Task directions >>
Quote, word for word, the line containing "Given: Choose the 宽松 fit option" and all lines that follow it to the end of the records, with no pictures.

Items listed in a dataset
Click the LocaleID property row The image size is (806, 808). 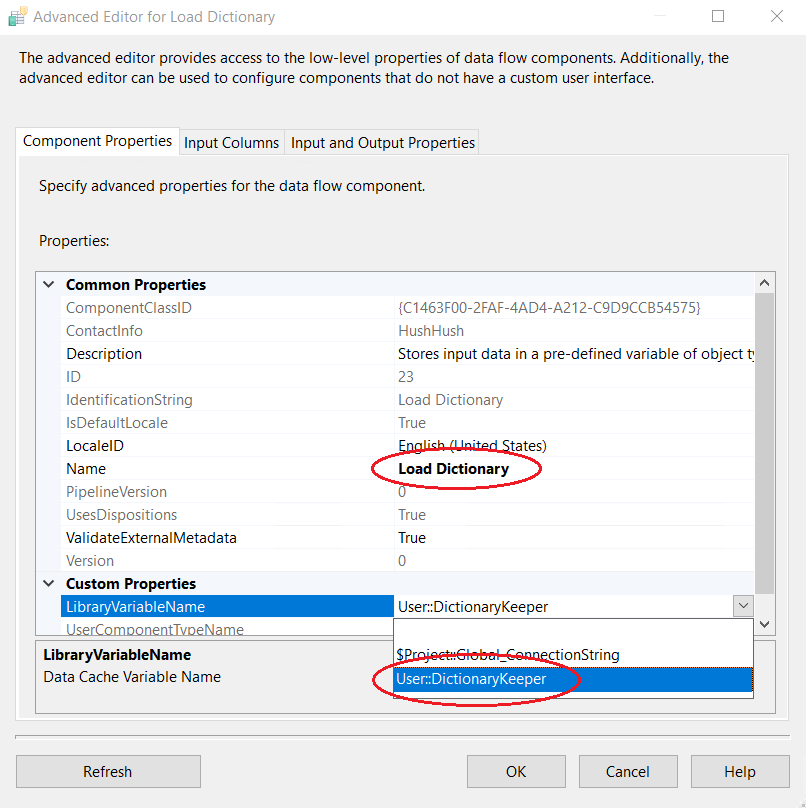[x=95, y=446]
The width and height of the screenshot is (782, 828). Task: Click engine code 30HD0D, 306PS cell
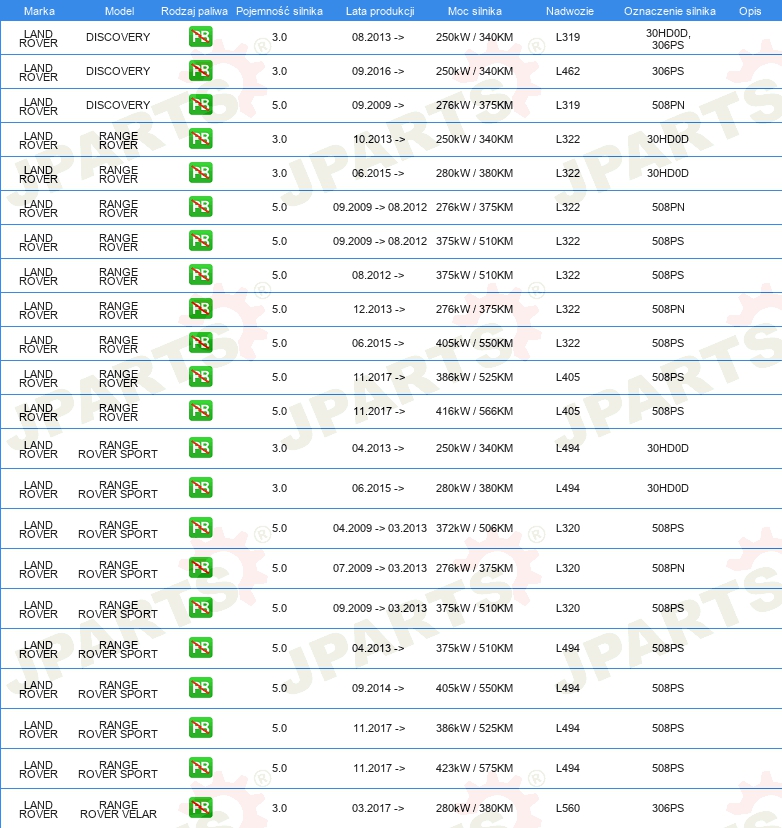[x=668, y=39]
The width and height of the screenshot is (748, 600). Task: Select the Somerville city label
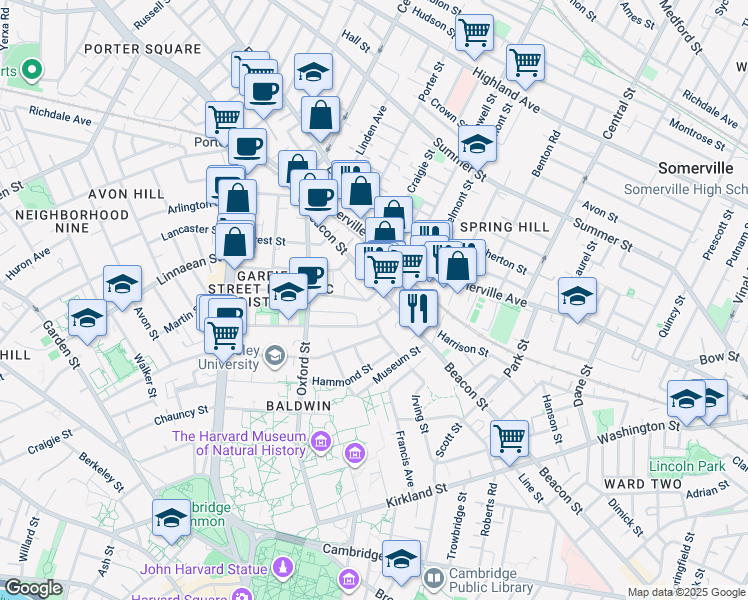698,167
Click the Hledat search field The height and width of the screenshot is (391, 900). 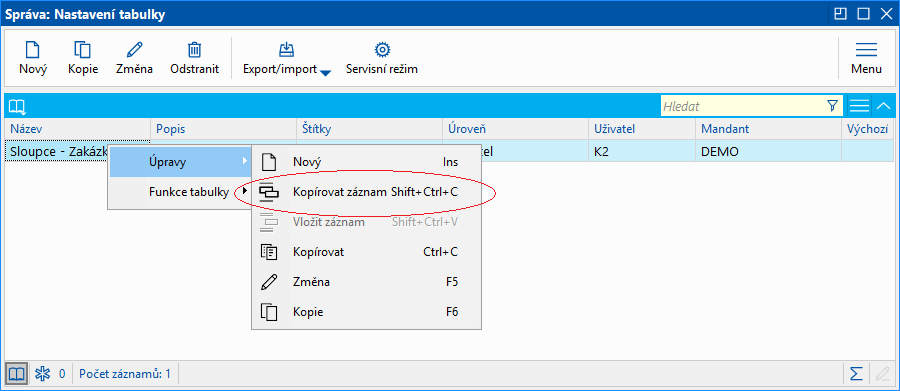pyautogui.click(x=742, y=106)
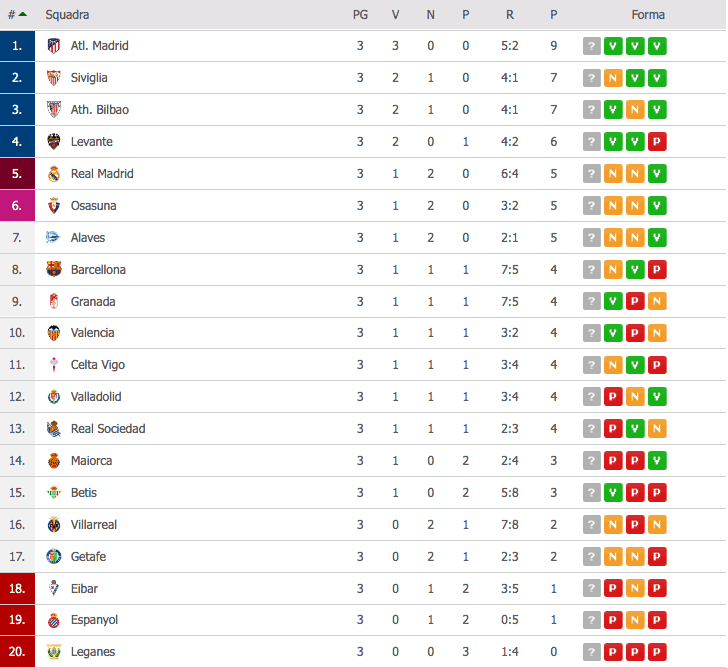Sort standings by the PG column header
728x668 pixels.
[x=360, y=15]
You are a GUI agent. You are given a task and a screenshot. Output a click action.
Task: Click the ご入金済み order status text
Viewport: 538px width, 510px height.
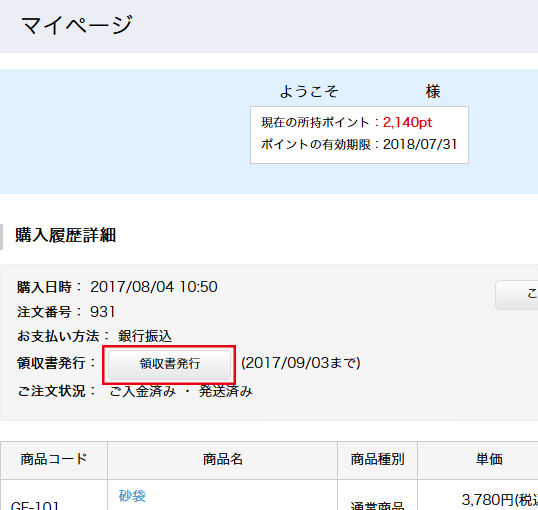(x=143, y=391)
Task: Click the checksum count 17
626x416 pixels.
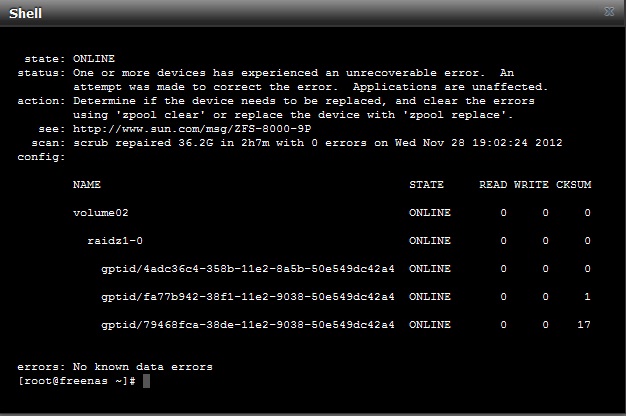Action: [584, 325]
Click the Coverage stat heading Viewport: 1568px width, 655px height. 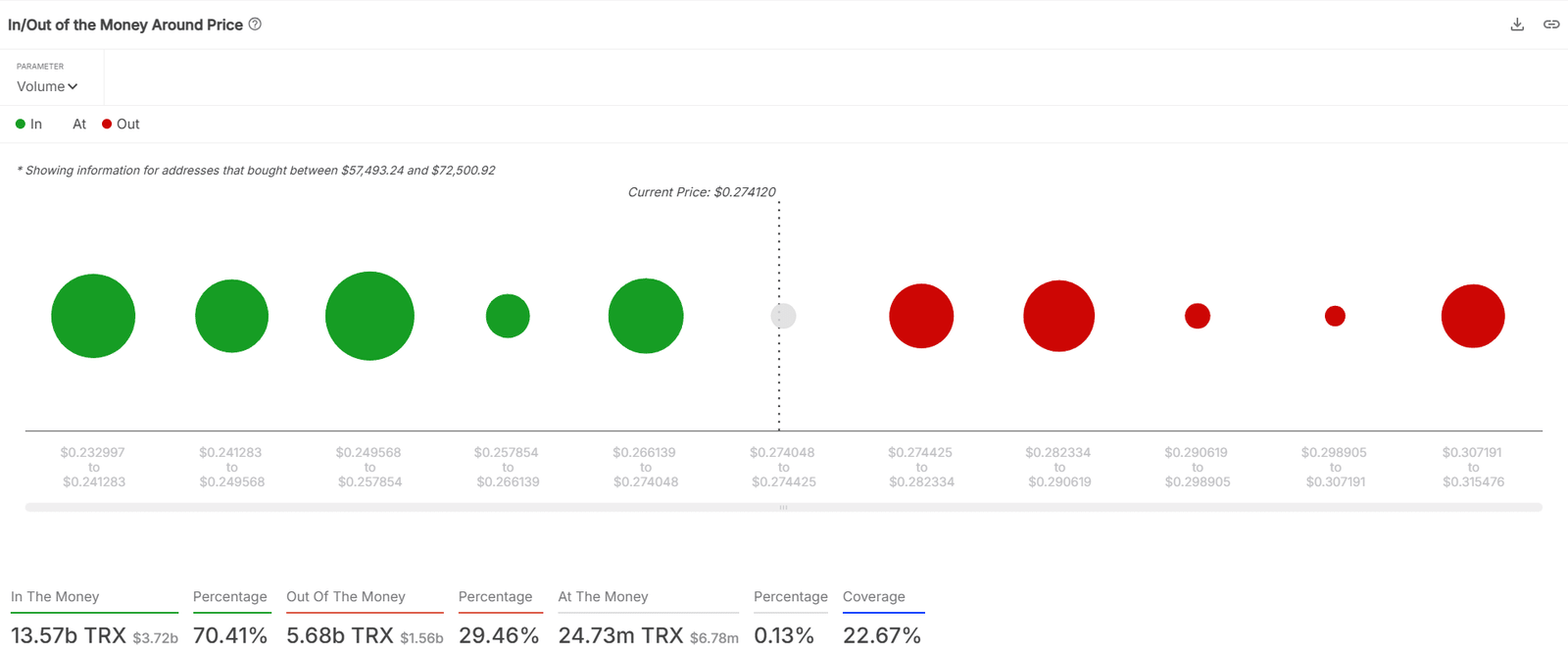pyautogui.click(x=874, y=596)
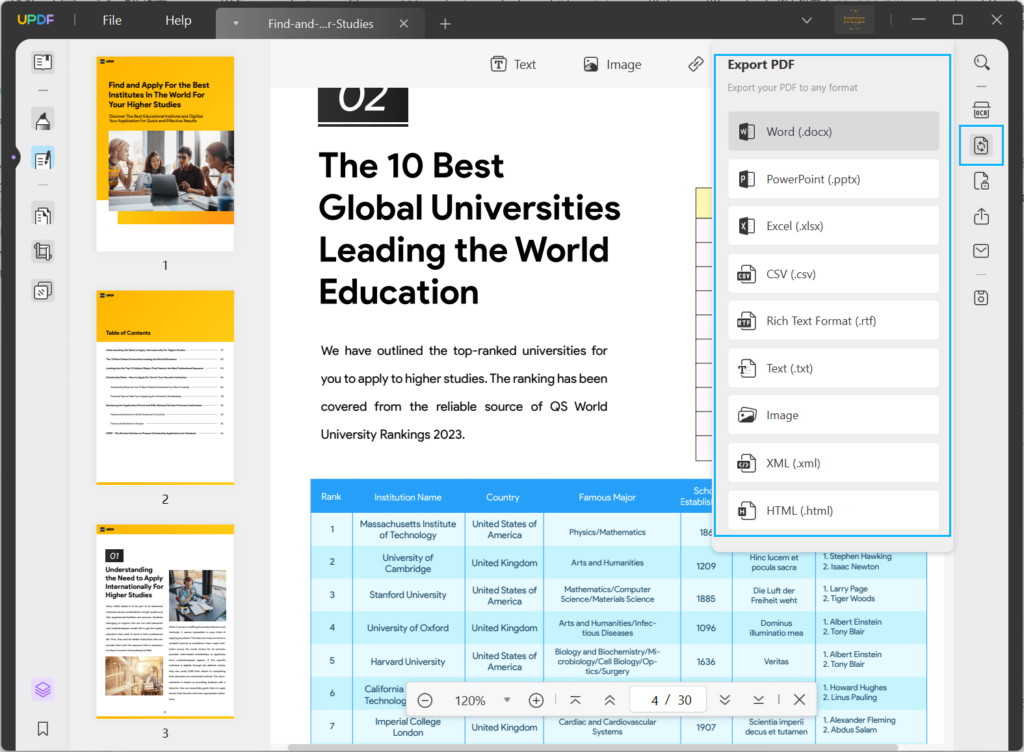Click the Export PDF convert icon
1024x752 pixels.
pos(981,146)
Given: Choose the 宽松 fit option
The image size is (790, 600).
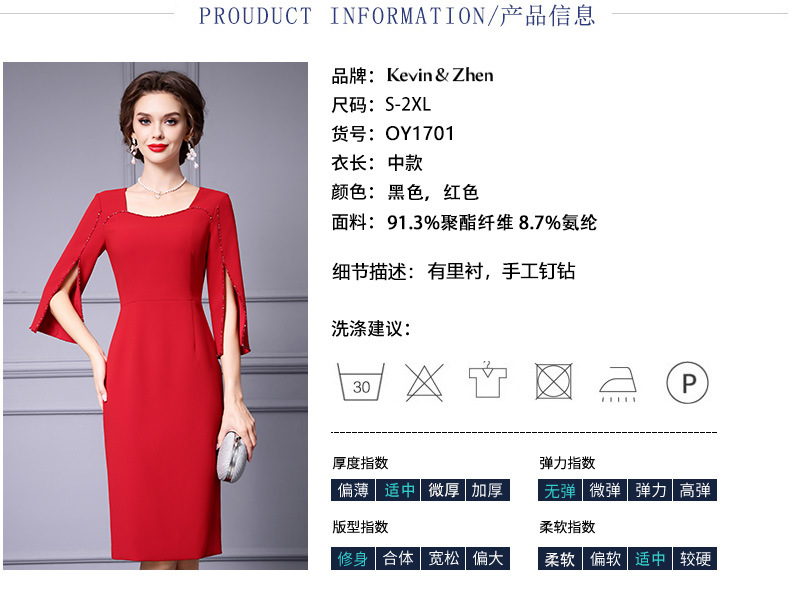Looking at the screenshot, I should tap(443, 558).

Solution >>
Given: Choose the 宽松 fit option
The image size is (790, 600).
Looking at the screenshot, I should tap(443, 558).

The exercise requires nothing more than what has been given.